Porta Nuova, chieste 27 condanne. I 'pilastri', la moglie, il figlio del boss

Porta Nuova, chieste 27 condanne. I ‘pilastri’, la moglie, il figlio del boss

L'elenco degli imputati e le pene che rischiano

PALERMO – La Procura generale chiede di condannare tutti gli imputati, anche quelli che in primo grado sono stati assolti. E invoca anche l’aumento di alcune pene. Sotto processo davanti alla terza sezione la Corte di Appello, presieduta da Fernando Sestito, ci sono boss e gregari del mandamento mafioso di Porta Nuova.

A cominciare da Tommaso e Calogero Lo Presti, zio e nipote, per i quali l’accusa chiede di confermare le condanne rispettivamente a 20 e 16 anni di carcere. Il processo nasce dal blitz dei carabinieri denominato “Vento” del luglio 2022. Per la prima volta sono costituiti parte civile i lavoratori di un’impresa edile, i primi a subire le minacce degli uomini del racket che si presentano nei cantieri. Sono assisti dal comitato Addiopizzo.

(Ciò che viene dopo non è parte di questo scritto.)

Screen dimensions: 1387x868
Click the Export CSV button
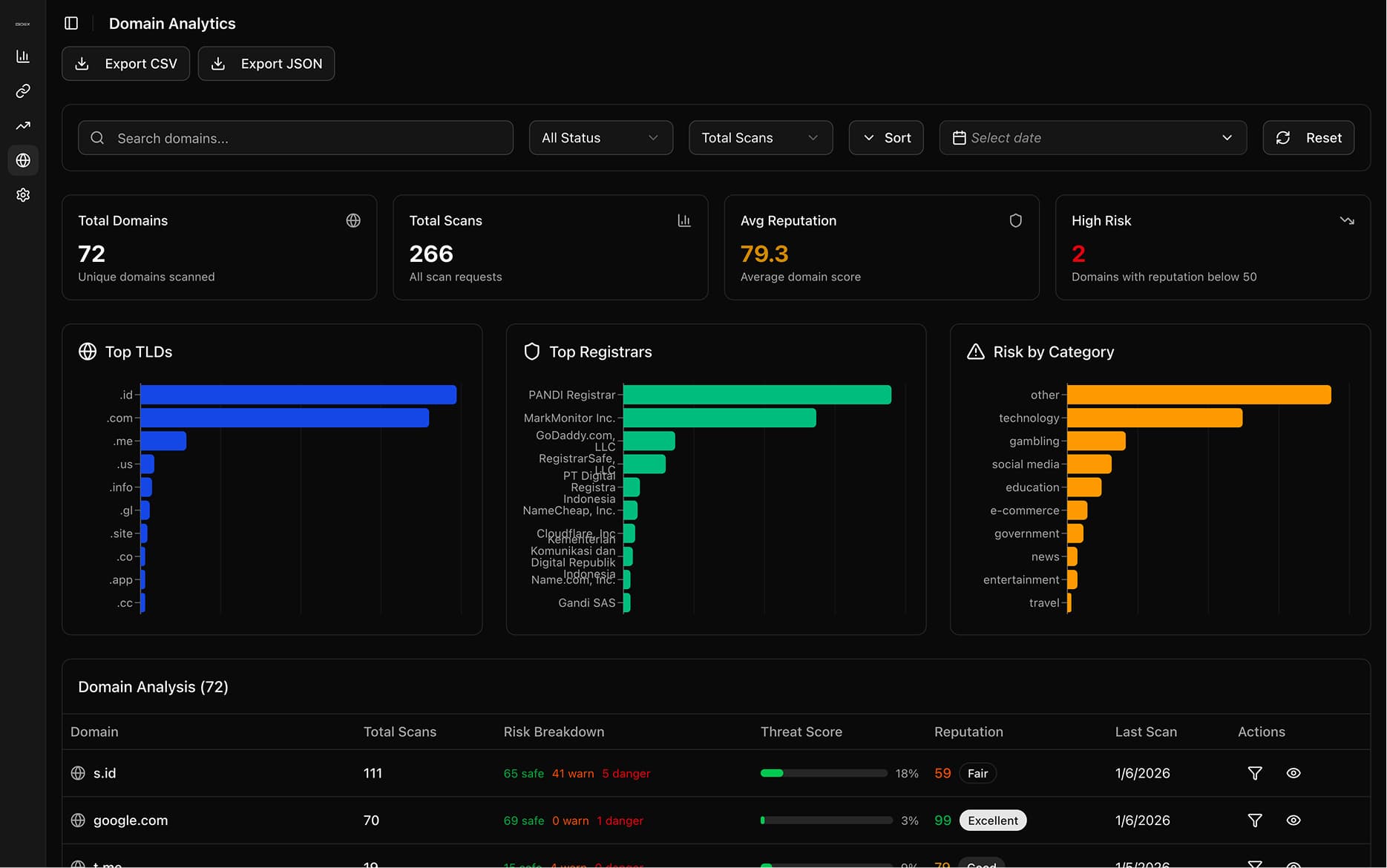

Questo l’elenco degli imputati per i quali la procura generale chiede la conferma delle condanne di primo grado: Tommaso Lo Presti 20 anni, Calogero Lo Presti 16 anni, Domenico Lo Iacono 14 anni, Salvatore Di Giovanni 14 anni, Giuseppe D’Angelo 13 anni, Massimiliano D’Alba 12 anni, Gioacchino Pispicia 12 anni e 10 mesi, Gaetano Verdone 17 anni e 9 mesi, Antonino Bologna 7 anni e 4 mesi, Filippo Burgio 20 anni, Vito Lo Giudice 7 anni e 10 mesi, Francesco Domina 3 anni e 4 mesi, Francesco Cerniglia 4 anni e 8 mesi, Antonino Talluto 4 anni e 4 mesi.

Queste le richieste di riforma della sentenza di primo grado: Nicolò Di Michele 20 anni, Andrea Damiano 20 anni, Carmelina Maria Massa 14 anni, Antonino Ventimiglia 20 anni, Antonino Stassi 20 anni (era stato assolto), Roberto Verdone 20 anni; Giorgio Stassi, Marco Verdone, Francesco Verdone 8 anni ciascuno; Giuseppe Giunta 20 anni, Salvatore Incontrera 20 anni, Gioacchino Fardella 7 anni e sei mesi (era stato assolto), Leonardo Marino 20 anni.

Tommaso e Calogero Lo Presti erano tornati liberi dopo una lunga detenzione. Del più anziano Calogero, che tutti chiamano “zio Pietro”, Giuseppe Incontrera diceva “una belva è”. Incontrera fu assassinato pochi giorni prima del blitz in cui furono arrestati la moglie Carmelina Massa e il figlio Salvatore per i quali i sostituti procuratori generali a Roberta Buzzolani e Carlo Marzella chiedono ora un leggero aumento di pena.

Calogero Lo Presti fece un passo indietro per lasciare il potere al nipote Tommaso, che avrebbe deciso ogni cosa, persino il prezzo di vendita della porchetta. Tra i condannati in primo grado anche Filippo Burgio che meditava la vendetta per la morte del figlio Emanuele assassinato alla Vucciria.

Sono costituiti parte civile anche Comune di Palermo, Sos Impresa, Solidaria, Rete per la legalità, Federazione antiracket, Sportello per la legalità, Confesercenti, Confcommercio.